Right now arrows fly straight through slimes harmlessly. In Stage 7 they'll hit. What would the arrow need to detect that it touched a slime, and what would it do when it does?
Test your stage
- A placed tower fires exactly one arrow per second (with
fireRateat1). - Arrows spawn from the FirePoint, not the tower's center.
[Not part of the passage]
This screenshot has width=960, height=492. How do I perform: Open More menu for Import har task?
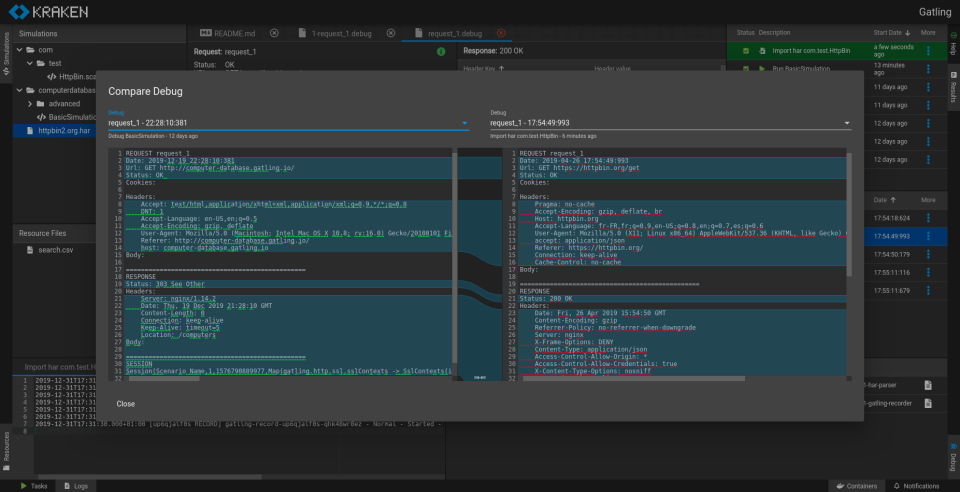click(927, 50)
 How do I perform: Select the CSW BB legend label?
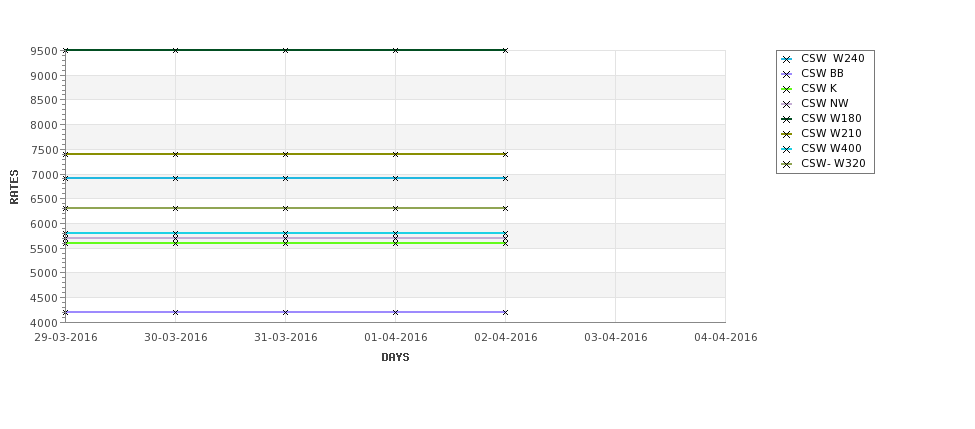822,73
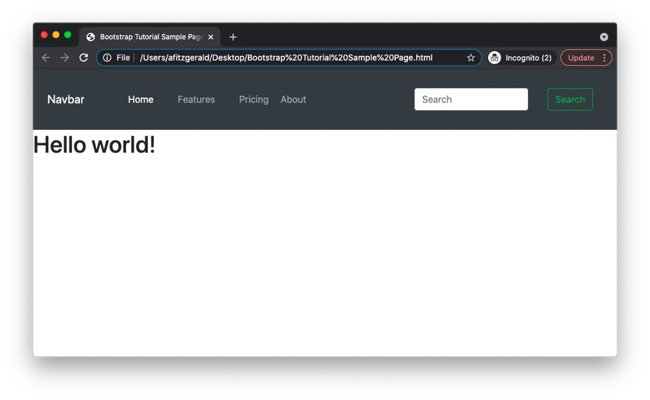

- Arrows fly right and disappear at the screen edge instead of piling up.
- Changing
fireRatein the Inspector changes how often the tower shoots. - Design check. Place two towers and watch the rhythm. Does one arrow per second feel like a steady defense, or so fast/slow that the lane feels unfair? Pick a
fireRatethat reads as "this tower is working."
If it breaks
- No arrows appear. Most often the
Projectile PrefaborFire Pointslot is empty on the tower prefab. Both must be filled. Also confirm the tower actually placed (Stage 5) and has theTowerShootercomponent. - Arrows spawn but don't move. The
Projectilescript isn't on the Arrow prefab, or you're looking at a stuck arrow. Select the Arrow prefab and confirmProjectile (Script)is attached. - The tower fires constantly, never pausing. You're missing
timer = 0f;. Without the reset, the timer stays pastfireRateforever and fires every frame. - Arrows spawn from the wrong spot. The
Fire Pointslot points at the wrong object, or the FirePoint's local position is off. It should be a child of the tower, nudged toward the bow. - A red error about
firePointbeing null. TheFire Pointslot is empty — drag the tower's FirePoint child into it on the prefab.